Top of ENTRIES PROVIDED

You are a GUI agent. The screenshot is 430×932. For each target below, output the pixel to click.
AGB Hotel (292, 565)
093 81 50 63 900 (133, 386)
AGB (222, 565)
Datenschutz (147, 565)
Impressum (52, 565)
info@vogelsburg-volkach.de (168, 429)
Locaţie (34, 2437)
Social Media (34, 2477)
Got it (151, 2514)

Bottom of ENTRIES PROVIDED

• **EXERCISE OBJECTIVE**:
Repeat all the material above, matching every character.

• **RESULT FOR THIS EXERCISE**:
You are a GUI agent. The screenshot is 430×932. For each target below, output the pixel to click.
AGB Hotel (292, 565)
093 81 50 63 900 (133, 386)
AGB (222, 565)
Datenschutz (147, 565)
Impressum (52, 565)
info@vogelsburg-volkach.de (168, 429)
Locaţie (34, 2437)
Social Media (34, 2477)
Got it (151, 2514)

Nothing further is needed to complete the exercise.